こんにちは、Dr.流星です。
お子さんに「どうして夢を見るの?」と聞かれたら、少し答えに悩みますよね。夢は不思議な現象で、実は科学者にも完全には解明されていないのです。しかし、「夢にはどんな役割があるのか」についてはいくつか有力な説があります。難しい内容ですが、できるだけかみ砕いて説明してみます。
まず知っておきたいのは、人の睡眠には「浅い眠り(レム睡眠)」と「深い眠り(ノンレム睡眠)」という2つの状態があることです。(眼球運動についての説明は省略)
レム睡眠は体は休んでいますが脳が活発に働いている睡眠で、まさにこの時に私たちは夢を見ています。脳が起きている間に経験したことを整理したり記憶に焼き付けたりしていると考えられており、夢は「昼間に学んだことの復習」とも言われます。一方、ノンレム睡眠は脳もしっかり休む深い眠りで、身体の成長や疲労回復が行われます。
では、夢そのものの役割についてはどんな説があるのでしょうか。現在、有力視されているものをいくつか紹介します。
記憶を整理するため
夢を見ることは記憶の定着(覚えたことを脳に焼き付ける作業)に関係しているという説があります。例えば、勉強した知識や体験した出来事を、夢の中で整理して覚え直している、といったイメージです。実際に、しっかり眠った後の方がテストの成績が良くなるという研究結果もあり、夢は「脳の中で復習する役割」があるのかもしれません。
感情を整理するため
夢の中では楽しいことだけでなく怖いことや悲しいこともよく起こりますよね。これは、脳が感情を色々な場面でリハーサルしているという説です。例えば、現実では経験できないような危険な体験を夢で疑似体験することで、いざという時に対処できるよう練習しているという考え方です。夢が「心の予行練習の場」になっているのかもしれません。
頭の中の大掃除
私たちの脳には日中、本当にたくさんの情報が入ってきます。そのままだとゴチャゴチャなので、夢を見ている間に必要な情報と要らない情報を仕分けしているという説もあります。いわば夢は「脳のお掃除タイム」で、散らかった頭の中を整理整頓しているというイメージです。朝起きたとき「頭がスッキリした」と感じるのは、このおかげかもしれません。
ただの偶然(意味はない)
中には、「夢に深い意味はなく、たまたま脳が見せているものにすぎない」という見方もあります。この説では、夢は体が睡眠に入る時に脳内で起こる現象の“副産物”で、ストーリーには特に意味はないと考えます。確かに夢の内容は突拍子もないものも多く、人によって様々です。今のところ「夢の役割はこれ!」と断言できる決定的な証拠は見つかっていないのが現状であり、意味を見出さなくてもいい可能性もあります。
まとめ
このように夢についてはいろいろな説がありますが、共通して言えるのは「夢を見ること自体はごく自然で健康なこと」だという点です。大人でも子どもでも毎晩のように夢は見ており、内容を覚えているかどうかはともかく夢そのものは見て当たり前のものであり、深く考えすぎないことが肝要です。

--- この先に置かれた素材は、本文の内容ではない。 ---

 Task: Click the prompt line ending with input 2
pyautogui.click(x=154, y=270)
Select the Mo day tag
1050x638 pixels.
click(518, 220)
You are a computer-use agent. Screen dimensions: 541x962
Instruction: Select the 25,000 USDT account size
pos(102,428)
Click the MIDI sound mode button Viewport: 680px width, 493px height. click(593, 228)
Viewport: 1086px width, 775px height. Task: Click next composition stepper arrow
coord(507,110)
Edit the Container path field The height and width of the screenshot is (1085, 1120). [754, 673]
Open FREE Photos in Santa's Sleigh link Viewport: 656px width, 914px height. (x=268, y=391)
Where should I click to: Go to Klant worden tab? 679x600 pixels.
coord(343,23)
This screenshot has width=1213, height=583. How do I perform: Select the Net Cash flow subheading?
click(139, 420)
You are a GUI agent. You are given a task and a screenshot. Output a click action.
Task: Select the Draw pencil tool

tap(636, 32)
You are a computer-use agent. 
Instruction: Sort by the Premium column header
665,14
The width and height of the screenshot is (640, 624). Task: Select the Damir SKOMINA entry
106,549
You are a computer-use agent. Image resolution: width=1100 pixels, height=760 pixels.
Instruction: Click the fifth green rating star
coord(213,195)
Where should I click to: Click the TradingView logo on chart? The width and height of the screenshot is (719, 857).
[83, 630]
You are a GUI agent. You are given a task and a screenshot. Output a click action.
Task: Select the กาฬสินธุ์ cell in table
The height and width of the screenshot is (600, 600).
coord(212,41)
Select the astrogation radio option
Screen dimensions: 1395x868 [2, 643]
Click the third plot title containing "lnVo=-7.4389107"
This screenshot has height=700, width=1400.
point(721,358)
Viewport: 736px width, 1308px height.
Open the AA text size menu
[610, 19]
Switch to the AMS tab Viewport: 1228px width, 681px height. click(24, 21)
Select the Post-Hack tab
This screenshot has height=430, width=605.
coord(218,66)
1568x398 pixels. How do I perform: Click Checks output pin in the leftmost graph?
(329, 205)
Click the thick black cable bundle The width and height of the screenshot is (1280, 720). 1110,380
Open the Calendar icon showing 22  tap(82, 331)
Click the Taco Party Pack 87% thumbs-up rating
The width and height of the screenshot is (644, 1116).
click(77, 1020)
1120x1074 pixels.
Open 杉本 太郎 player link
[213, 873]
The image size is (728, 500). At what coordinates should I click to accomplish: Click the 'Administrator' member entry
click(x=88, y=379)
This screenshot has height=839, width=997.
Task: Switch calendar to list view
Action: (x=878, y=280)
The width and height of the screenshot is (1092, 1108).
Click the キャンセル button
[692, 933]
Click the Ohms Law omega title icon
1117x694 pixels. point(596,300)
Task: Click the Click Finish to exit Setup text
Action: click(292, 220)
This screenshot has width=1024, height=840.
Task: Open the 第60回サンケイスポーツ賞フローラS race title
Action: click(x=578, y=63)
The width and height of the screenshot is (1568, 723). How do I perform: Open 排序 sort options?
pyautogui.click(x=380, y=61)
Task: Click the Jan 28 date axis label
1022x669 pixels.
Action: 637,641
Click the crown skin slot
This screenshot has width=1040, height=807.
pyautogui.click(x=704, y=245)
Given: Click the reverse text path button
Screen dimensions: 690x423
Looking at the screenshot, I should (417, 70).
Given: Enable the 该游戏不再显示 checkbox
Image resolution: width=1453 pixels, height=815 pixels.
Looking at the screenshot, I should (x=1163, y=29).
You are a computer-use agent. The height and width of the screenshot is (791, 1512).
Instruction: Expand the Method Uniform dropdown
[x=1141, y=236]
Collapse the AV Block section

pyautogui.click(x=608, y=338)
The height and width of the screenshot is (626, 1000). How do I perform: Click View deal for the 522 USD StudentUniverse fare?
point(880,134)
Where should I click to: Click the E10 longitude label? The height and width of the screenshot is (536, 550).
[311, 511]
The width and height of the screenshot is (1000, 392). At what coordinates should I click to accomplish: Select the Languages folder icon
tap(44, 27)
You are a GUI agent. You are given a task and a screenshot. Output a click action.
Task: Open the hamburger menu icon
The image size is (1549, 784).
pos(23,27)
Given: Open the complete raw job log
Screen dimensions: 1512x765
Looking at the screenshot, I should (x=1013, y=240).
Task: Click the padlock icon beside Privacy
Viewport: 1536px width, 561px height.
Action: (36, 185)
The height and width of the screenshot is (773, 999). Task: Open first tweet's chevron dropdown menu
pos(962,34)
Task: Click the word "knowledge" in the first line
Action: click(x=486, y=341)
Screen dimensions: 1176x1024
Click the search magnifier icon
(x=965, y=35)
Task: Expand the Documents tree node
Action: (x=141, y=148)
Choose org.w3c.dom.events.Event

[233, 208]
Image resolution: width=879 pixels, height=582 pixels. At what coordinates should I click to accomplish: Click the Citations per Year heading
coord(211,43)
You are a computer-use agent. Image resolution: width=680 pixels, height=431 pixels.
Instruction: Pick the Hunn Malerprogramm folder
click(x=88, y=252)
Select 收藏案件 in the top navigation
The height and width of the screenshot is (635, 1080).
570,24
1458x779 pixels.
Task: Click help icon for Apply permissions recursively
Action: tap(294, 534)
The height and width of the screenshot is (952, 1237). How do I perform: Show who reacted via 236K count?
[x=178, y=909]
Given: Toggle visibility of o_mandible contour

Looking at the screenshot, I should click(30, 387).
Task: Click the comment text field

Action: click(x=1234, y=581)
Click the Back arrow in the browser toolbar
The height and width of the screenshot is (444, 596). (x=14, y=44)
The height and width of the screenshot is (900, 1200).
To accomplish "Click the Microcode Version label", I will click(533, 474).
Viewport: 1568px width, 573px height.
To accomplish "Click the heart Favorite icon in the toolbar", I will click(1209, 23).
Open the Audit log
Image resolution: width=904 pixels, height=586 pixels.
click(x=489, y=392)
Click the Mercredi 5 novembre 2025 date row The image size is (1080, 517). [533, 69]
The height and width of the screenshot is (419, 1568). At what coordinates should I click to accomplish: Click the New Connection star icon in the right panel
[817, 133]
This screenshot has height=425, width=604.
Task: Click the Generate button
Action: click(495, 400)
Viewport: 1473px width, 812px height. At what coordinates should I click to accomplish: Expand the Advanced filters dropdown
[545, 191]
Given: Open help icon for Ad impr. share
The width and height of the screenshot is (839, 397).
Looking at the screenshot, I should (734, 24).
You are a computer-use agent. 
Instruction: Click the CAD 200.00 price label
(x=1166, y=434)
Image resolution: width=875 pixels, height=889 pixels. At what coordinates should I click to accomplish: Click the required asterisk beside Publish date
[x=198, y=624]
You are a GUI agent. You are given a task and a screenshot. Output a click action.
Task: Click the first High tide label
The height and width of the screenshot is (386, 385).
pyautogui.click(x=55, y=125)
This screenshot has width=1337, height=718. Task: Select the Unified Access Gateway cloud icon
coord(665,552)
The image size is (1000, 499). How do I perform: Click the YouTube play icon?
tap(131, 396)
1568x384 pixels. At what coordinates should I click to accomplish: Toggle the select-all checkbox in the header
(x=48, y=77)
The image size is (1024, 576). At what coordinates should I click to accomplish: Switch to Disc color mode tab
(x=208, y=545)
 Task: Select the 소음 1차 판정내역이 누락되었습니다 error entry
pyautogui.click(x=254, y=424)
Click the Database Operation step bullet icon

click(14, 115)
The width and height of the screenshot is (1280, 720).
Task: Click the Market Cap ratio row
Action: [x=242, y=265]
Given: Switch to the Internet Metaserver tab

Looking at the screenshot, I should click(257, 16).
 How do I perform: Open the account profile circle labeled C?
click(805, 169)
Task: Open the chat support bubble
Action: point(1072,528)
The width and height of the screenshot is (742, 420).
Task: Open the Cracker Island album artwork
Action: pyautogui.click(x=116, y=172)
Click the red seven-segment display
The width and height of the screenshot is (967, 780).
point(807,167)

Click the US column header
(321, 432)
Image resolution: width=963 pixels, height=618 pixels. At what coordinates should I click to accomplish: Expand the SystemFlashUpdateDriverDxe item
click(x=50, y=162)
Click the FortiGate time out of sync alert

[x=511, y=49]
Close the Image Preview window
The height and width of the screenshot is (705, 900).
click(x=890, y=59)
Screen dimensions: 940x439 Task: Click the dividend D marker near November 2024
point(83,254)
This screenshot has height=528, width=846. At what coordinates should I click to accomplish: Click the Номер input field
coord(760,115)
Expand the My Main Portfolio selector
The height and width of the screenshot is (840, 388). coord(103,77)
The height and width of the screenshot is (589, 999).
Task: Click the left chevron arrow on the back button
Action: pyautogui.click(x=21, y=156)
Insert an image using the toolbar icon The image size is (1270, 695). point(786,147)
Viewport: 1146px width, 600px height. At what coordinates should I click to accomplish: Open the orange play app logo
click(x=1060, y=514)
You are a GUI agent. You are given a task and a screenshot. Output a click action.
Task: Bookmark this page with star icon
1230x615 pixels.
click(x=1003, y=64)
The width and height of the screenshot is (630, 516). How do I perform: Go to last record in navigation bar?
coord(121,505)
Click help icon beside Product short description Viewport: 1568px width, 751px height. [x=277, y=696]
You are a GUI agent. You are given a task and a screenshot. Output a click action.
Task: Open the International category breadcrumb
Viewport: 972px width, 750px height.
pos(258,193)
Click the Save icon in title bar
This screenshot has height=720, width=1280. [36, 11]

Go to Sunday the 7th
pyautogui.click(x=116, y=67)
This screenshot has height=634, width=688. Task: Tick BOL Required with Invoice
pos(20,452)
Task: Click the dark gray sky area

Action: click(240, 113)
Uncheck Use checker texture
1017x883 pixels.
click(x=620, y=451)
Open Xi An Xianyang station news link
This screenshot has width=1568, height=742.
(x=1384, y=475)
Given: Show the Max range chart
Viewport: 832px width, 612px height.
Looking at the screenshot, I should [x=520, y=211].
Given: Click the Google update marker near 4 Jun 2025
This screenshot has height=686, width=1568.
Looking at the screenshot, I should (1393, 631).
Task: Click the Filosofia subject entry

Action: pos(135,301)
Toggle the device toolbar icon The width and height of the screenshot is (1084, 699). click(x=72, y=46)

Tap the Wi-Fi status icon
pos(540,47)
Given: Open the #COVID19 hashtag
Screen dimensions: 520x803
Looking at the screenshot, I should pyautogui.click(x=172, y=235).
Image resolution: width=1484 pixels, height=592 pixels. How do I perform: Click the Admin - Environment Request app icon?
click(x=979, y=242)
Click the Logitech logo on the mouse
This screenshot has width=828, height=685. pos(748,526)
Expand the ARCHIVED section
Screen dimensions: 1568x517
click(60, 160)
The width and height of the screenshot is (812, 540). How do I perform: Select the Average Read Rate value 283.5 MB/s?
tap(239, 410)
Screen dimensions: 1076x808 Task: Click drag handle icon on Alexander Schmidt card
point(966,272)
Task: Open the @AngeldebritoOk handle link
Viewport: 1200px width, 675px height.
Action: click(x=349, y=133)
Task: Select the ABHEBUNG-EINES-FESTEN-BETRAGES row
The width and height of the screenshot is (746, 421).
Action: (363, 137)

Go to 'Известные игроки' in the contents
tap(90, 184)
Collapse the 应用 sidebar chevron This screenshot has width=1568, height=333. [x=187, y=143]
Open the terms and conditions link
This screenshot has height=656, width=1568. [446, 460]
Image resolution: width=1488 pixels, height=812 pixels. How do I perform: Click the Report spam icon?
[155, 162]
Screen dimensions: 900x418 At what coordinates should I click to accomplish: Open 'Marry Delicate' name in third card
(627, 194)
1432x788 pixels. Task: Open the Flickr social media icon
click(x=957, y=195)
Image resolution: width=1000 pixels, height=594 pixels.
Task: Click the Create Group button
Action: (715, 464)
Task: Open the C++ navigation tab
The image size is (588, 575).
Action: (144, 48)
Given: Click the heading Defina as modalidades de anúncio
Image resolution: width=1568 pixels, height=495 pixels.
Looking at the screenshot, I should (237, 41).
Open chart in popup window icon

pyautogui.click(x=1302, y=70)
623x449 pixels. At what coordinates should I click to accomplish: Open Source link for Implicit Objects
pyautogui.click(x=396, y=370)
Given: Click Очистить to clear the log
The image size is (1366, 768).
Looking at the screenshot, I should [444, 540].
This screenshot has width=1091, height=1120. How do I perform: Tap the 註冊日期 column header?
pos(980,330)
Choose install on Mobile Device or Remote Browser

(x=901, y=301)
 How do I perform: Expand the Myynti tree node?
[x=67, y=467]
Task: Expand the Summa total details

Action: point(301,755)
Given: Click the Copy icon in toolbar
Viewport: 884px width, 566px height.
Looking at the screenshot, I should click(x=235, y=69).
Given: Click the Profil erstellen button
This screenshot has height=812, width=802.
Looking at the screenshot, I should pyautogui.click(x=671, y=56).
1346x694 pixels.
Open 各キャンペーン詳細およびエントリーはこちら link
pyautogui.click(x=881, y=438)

しかし、小さいお子さんは特に怖い夢(悪夢)で夜中に起きてしまうこともあります。たまになら問題ありませんが、頻繁に悪夢を見る場合は日中の不安やストレスが影響している可能性もあります。怖い夢を見たときには「夢だから大丈夫だよ」「パパ(ママ)がいるから安心して」と安心できる声掛けとスキンシップ(抱きしめるなど)を心がけましょう。
日ごろから子どもが話す夢の内容に耳を傾け、楽しい夢でも怖い夢でも心を育む大切なコミュニケーションの時間にしたいですね。